Thorne returns to conduct his second Britten chamber opera
After the acclaim for his conducting of Britten’s The Turn of the Screw in 2019 (“Michael Thorne’s taut, controlled reading brought out the spine-chilling terror and seductive beauty of the score”), Thorne returns to New Palace Opera with the composer’s first chamber opera, The Rape of Lucretia on 22 March 2020.
He explains in his own words:
As a 16 year old, I was drawn to the music of Britten through youth orchestra experiences and then the War Requiem and Peter Grimes. A decade later the ‘church parable’ (as he called his chamber opera) Curlew River commanded its place on my list of Desert Island Discs even to today.
I subsequently happened upon Britten’s own recording of The Rape of Lucrecia and was immediately struck by a much more ambiguous plot. There is a more personal response to it than in the original Livy tale of how rape led to a suicide pact which in turn led to the foundation of the Roman Republic. Indeed, there is the greater moral hazard of the piece: post-World War Two, was rape seen as pure sex rather than as the violence we recognise today?

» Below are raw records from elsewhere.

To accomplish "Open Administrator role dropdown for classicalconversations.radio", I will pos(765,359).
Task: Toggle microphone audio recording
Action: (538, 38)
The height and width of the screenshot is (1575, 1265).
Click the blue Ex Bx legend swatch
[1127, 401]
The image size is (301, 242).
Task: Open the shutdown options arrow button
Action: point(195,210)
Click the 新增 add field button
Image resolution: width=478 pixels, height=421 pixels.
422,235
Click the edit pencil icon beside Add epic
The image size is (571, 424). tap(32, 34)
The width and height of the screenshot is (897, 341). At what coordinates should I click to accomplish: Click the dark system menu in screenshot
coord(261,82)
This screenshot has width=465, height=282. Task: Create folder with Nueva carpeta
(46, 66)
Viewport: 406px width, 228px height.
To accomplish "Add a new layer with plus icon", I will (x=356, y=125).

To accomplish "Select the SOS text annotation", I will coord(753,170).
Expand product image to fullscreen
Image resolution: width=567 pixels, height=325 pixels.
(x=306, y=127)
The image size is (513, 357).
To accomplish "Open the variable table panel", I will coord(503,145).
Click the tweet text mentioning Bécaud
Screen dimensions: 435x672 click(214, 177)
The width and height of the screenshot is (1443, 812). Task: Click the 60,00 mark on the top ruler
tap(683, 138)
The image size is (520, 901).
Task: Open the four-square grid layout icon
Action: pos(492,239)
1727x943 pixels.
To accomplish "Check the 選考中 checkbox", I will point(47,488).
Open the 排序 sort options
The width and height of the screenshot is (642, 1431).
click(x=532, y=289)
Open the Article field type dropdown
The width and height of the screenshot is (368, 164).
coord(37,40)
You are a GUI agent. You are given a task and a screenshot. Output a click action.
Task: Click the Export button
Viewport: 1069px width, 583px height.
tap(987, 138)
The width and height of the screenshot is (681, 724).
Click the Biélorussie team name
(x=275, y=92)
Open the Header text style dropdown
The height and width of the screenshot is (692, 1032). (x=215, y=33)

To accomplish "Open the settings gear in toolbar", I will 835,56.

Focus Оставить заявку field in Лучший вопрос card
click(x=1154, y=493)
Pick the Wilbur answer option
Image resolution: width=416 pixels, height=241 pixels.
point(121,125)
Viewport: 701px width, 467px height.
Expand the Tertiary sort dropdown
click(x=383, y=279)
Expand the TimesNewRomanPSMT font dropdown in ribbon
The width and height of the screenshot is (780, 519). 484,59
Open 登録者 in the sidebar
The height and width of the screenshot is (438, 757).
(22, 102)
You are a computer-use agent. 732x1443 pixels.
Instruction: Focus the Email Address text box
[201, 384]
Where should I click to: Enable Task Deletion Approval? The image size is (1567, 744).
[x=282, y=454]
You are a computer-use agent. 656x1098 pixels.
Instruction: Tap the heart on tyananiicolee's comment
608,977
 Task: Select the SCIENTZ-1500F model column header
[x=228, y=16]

After The Turn of the Screw, looking to work once again with tenor Jonathan Finney and soprano Zoe South brought up The Rape of Lucrecia as an obvious choice, given not only the currency of the #MeToo agenda but also because our instrumental players’ relish of Britten’s unique use of orchestral forces. The harp is the backbone of the music in both operas, as is percussion with perhaps the most chilling passage in Lucrecia being the Male Chorus’s spoken description (with untuned drum accompaniment) of Tarquinius’s heinous actions.
All three of Britten’s first operas feature ‘Sunday morning’ moments when the prospects for all are bright and beautiful, and our New Palace Opera ensemble has the technical and musical capability to bring out Britten’s full emotional range, even in a concert performance, which is why I am looking forward to working with them all again.